Mechanical Design
Description
The ASL Trunk Robot is a low cost, highly customizable, open-source desktop soft robot platform. The Trunk is powered by 6 motors, which control 12 tendons that terminate at 3 disks along the length of the robot. Custom pretensioning mechanisms keep the antagonistc tendons in tension, and the actuation unit routes the tendons into the trunk.
Full BOM
The full working bill of materials is available here .
Full CAD
Trunk Body
The flexible body of the trunk is a standard vacuum hose, which was cut to length for our application. 3 custom 3D printed disks, which each have 12 radially symmetric channels, divide the trunk into 3 equal-length segments. At each disk, 4 tendons terminate. Each disk also has a unique arrangment of motion capture markers, so OptiTrack Motive can easily distinguish them from each other for pose estimation. A custom parallel jaw gripper, adapted from this design, is mounted on the end effector, driven by a small servo housed within the trunk body. The jaws of the gripper are easily swappable for different applications, including carrying large amounts of weight (up to 600g).
Actuation Unit
The actuation unit routes 12 tendons from their respective pretensioning mechanisms to the trunk. The main structure is a custom 3D printed mount, which connects to the frame. 6 entry holes with 6 corresponding shafts hold 12 small pulleys which route the tendons with minimal friction and no overlap. The bottom of the actuation unit has a snap-fit attachment for the top of the trunk.
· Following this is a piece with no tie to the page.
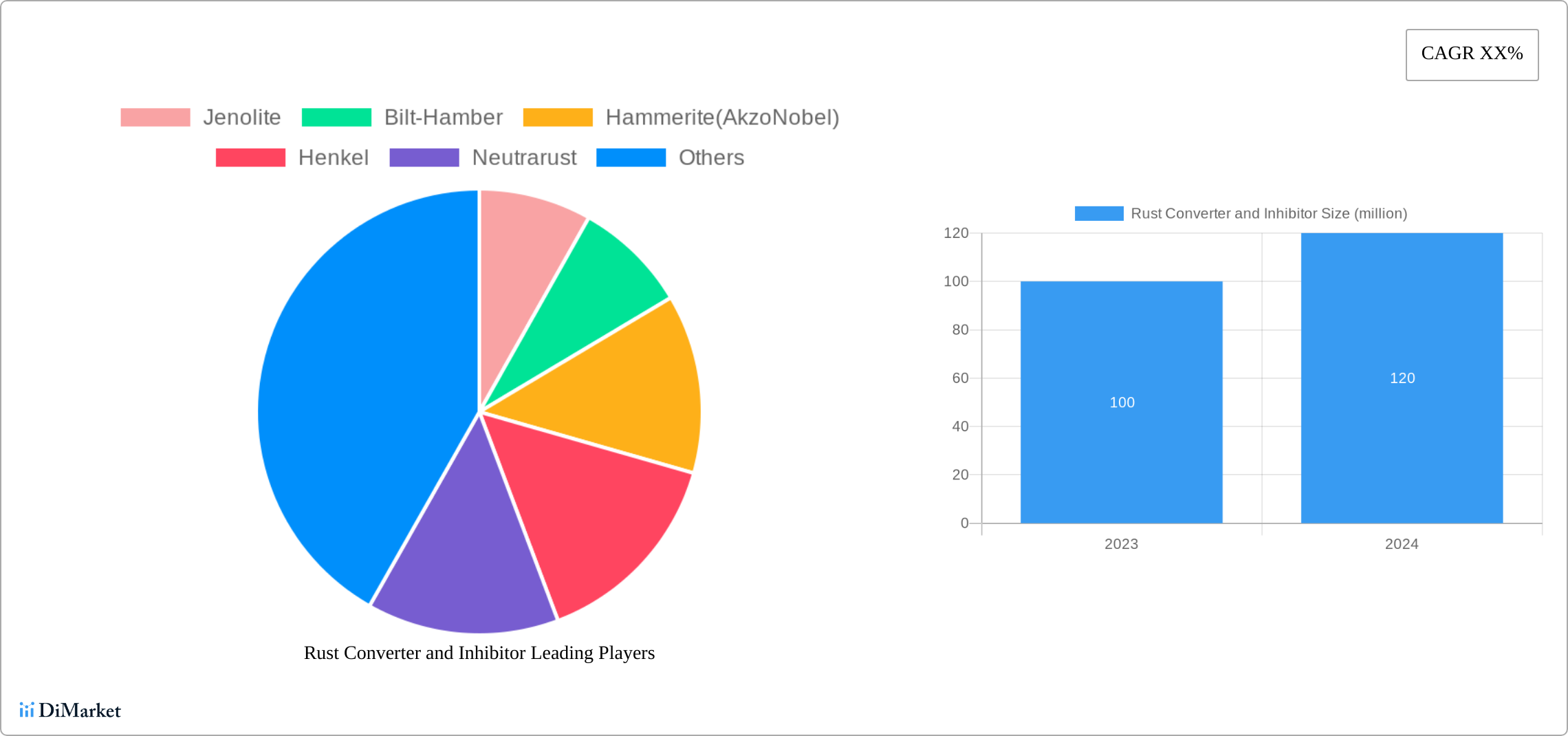Select the 2024 axis label
This screenshot has width=1568, height=736.
click(1401, 544)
Pretensioning Mechanism (PTM)
The pretensioning mechanism is heavily inspired by Yeshmukhametov et al., 2019. A pretensioning mechanism is necessary to drive two antagonistic cables with the same motor, such that when one is pulled by the motor, the other does not go slack. Our design consists of a "sled" that passively tensions a tendon using two compression springs in series on the lower linear rail.
Motor Assemblies
Each motor assembly is centered around a CIM-12V motor. We use the CIM-12V mount along with a custom 3D printed mount to securely attach the motor and Talon SRX controller to the frame. A custom 3D printed pulley is connected to the motor shaft using a shaft key, and the tendons are secured to the top of the pulley. The Talon encoder is mounted to the frame using a custom 3D printed mount.